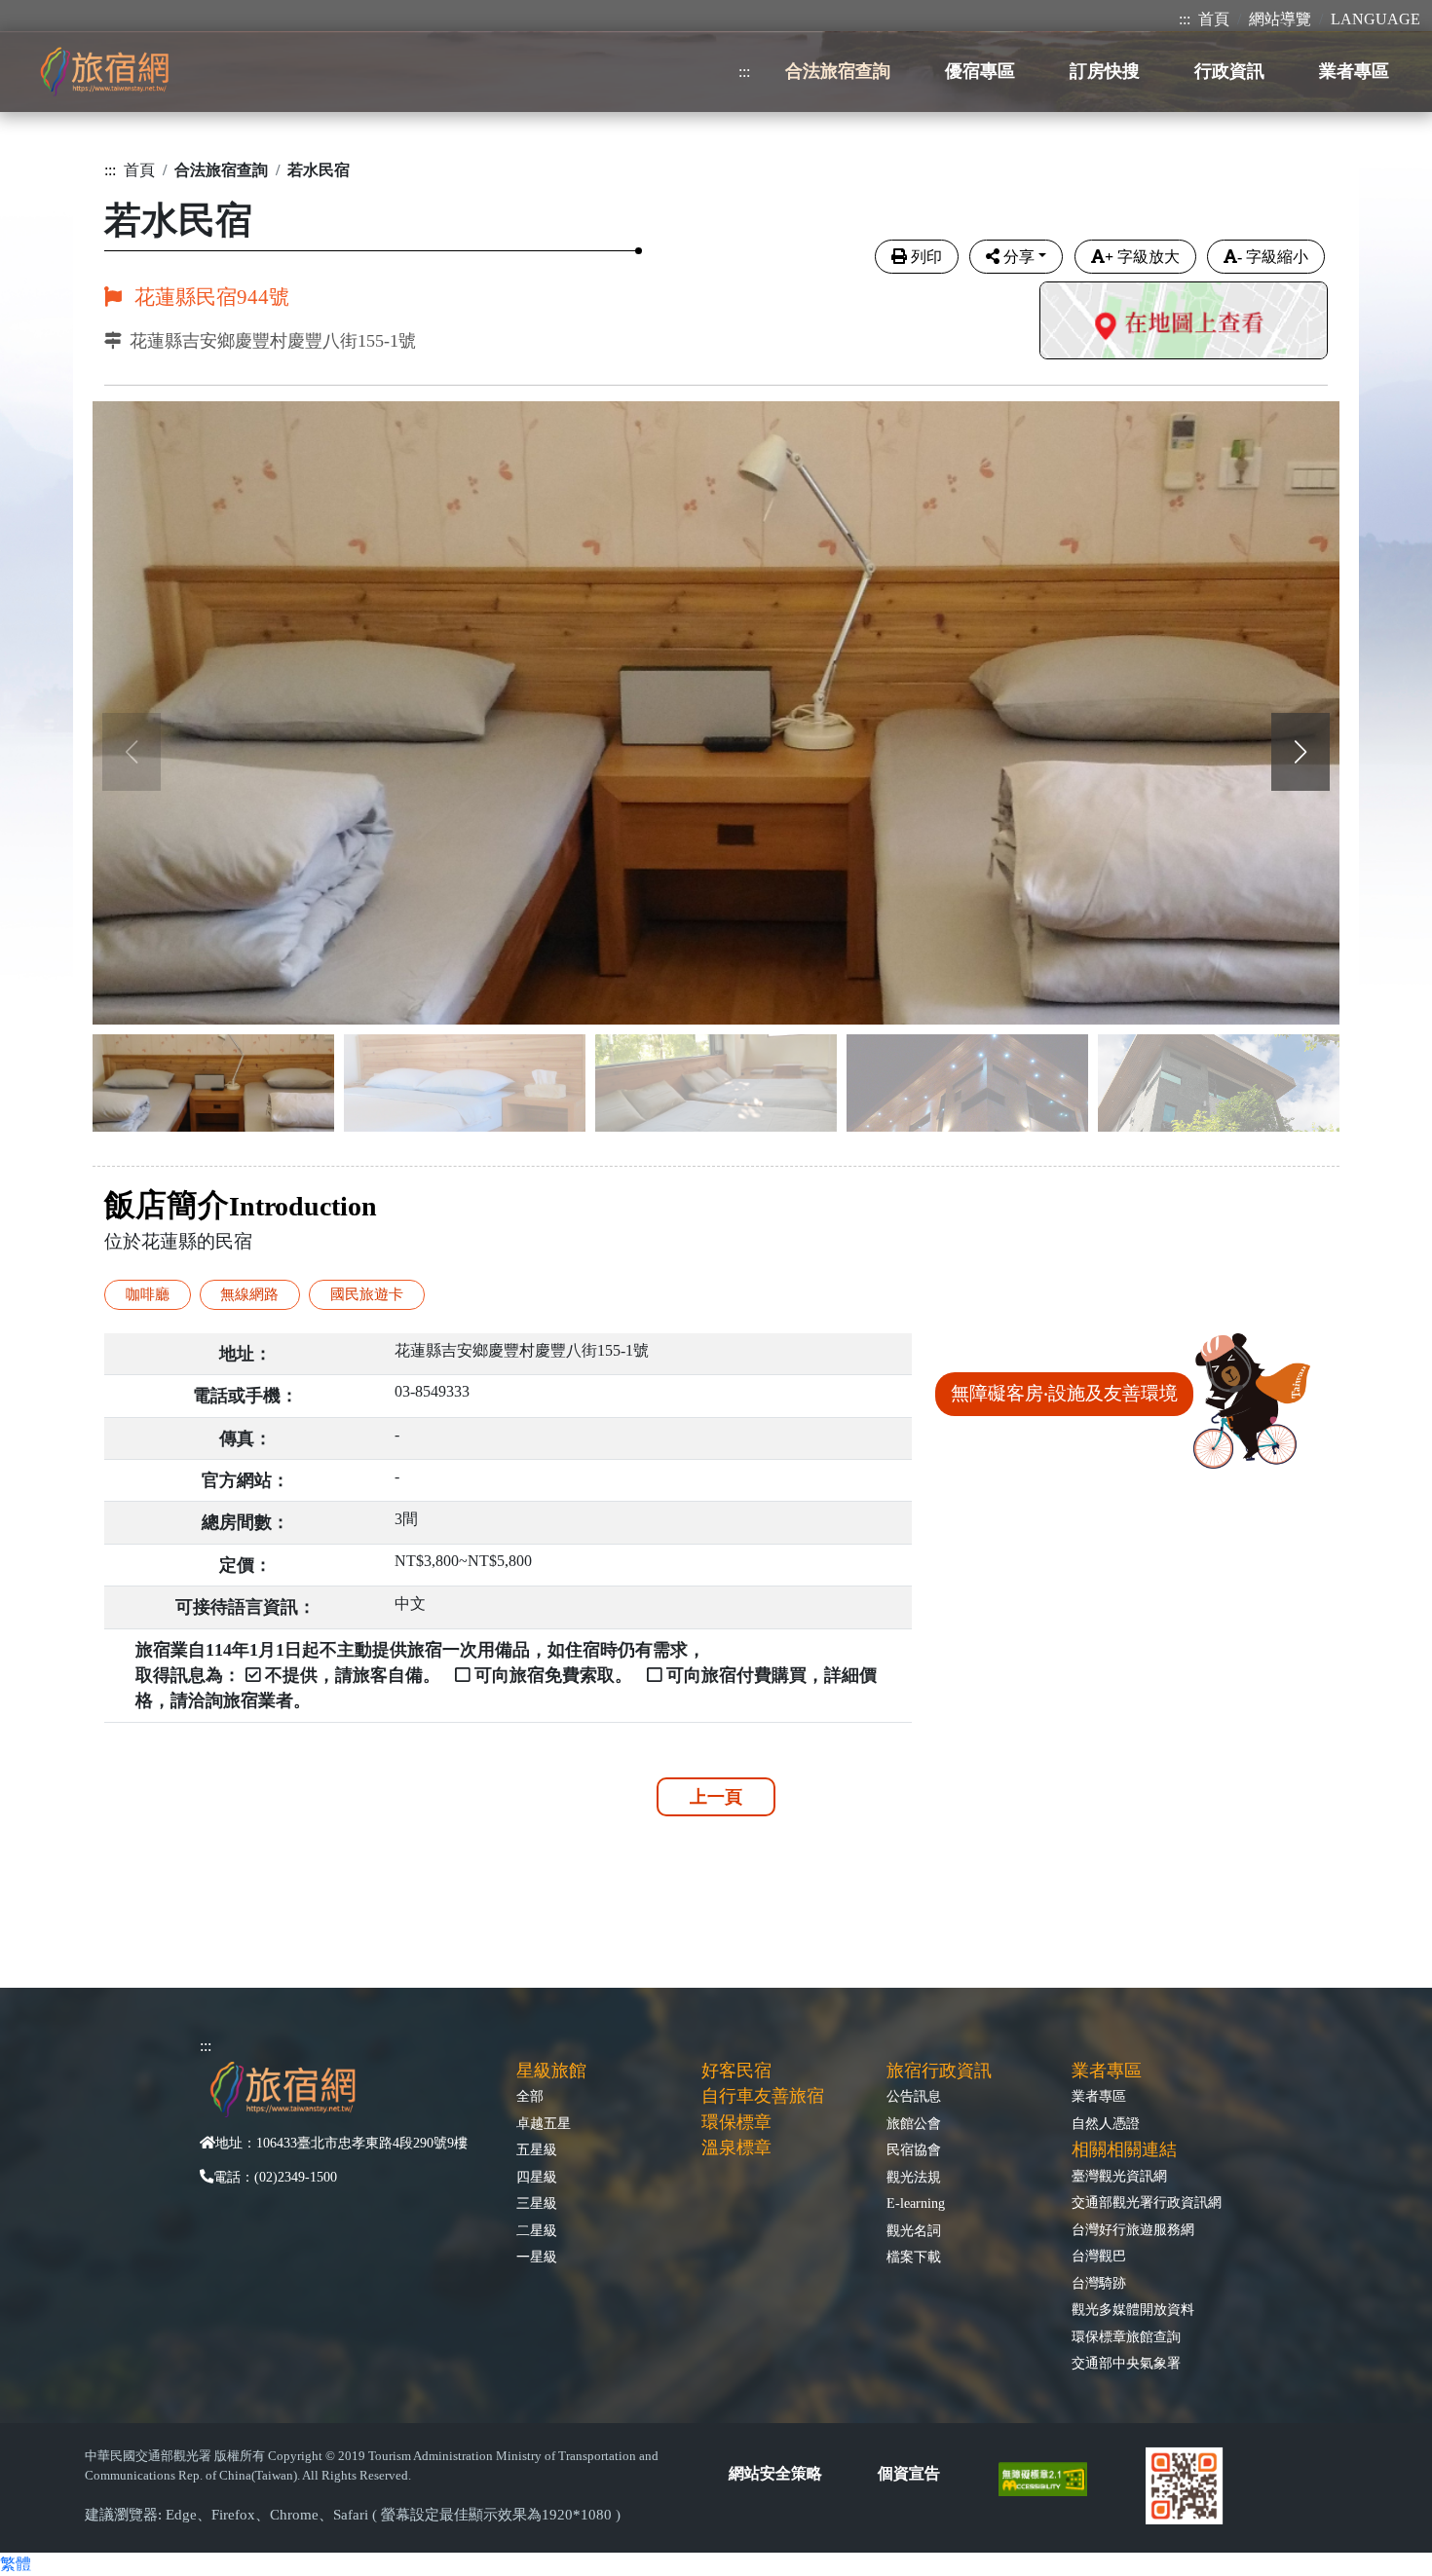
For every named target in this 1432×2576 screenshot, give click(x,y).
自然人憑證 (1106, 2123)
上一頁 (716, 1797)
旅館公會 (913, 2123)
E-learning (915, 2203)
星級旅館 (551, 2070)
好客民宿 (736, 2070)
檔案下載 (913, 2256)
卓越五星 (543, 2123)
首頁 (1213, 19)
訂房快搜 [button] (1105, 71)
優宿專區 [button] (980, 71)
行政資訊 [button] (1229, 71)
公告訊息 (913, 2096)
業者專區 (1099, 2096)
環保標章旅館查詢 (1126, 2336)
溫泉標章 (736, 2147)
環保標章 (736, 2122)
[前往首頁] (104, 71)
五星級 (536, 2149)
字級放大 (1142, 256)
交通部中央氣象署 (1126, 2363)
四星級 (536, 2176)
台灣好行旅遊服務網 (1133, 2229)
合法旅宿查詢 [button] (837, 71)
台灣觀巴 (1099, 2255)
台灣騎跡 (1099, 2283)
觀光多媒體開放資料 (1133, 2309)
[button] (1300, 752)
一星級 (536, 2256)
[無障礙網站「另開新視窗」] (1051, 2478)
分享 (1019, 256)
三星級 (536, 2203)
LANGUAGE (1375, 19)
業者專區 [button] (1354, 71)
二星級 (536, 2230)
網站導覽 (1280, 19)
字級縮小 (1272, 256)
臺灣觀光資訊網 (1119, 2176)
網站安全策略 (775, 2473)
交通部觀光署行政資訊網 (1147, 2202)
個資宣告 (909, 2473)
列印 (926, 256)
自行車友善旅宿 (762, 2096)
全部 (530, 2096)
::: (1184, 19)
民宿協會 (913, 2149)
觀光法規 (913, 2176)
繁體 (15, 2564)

#####

TASK TO COMPLETE -
With the pictures removed, return the listing above in its exact original wording.

RESPONSE TO THE EXERCISE -
For every named target in this 1432×2576 screenshot, give click(x,y).
自然人憑證 (1106, 2123)
上一頁 (716, 1797)
旅館公會 (913, 2123)
E-learning (915, 2203)
星級旅館 (551, 2070)
好客民宿 (736, 2070)
檔案下載 (913, 2256)
卓越五星 (543, 2123)
首頁 (1213, 19)
訂房快搜 [button] (1105, 71)
優宿專區 [button] (980, 71)
行政資訊 [button] (1229, 71)
公告訊息 (913, 2096)
業者專區 (1099, 2096)
環保標章旅館查詢 (1126, 2336)
溫泉標章 (736, 2147)
環保標章 (736, 2122)
[前往首頁] (104, 71)
五星級 (536, 2149)
字級放大 (1142, 256)
交通部中央氣象署 (1126, 2363)
四星級 (536, 2176)
台灣好行旅遊服務網 (1133, 2229)
合法旅宿查詢 [button] (837, 71)
台灣觀巴 (1099, 2255)
台灣騎跡 (1099, 2283)
觀光多媒體開放資料 (1133, 2309)
[button] (1300, 752)
一星級 (536, 2256)
[無障礙網站「另開新視窗」] (1051, 2478)
分享 (1019, 256)
三星級 (536, 2203)
LANGUAGE (1375, 19)
業者專區 [button] (1354, 71)
二星級 (536, 2230)
網站導覽 (1280, 19)
字級縮小 (1272, 256)
臺灣觀光資訊網 (1119, 2176)
網站安全策略 (775, 2473)
交通部觀光署行政資訊網 (1147, 2202)
個資宣告 (909, 2473)
列印 (926, 256)
自行車友善旅宿 (762, 2096)
全部 (530, 2096)
::: (1184, 19)
民宿協會 (913, 2149)
觀光法規 (913, 2176)
繁體 (15, 2564)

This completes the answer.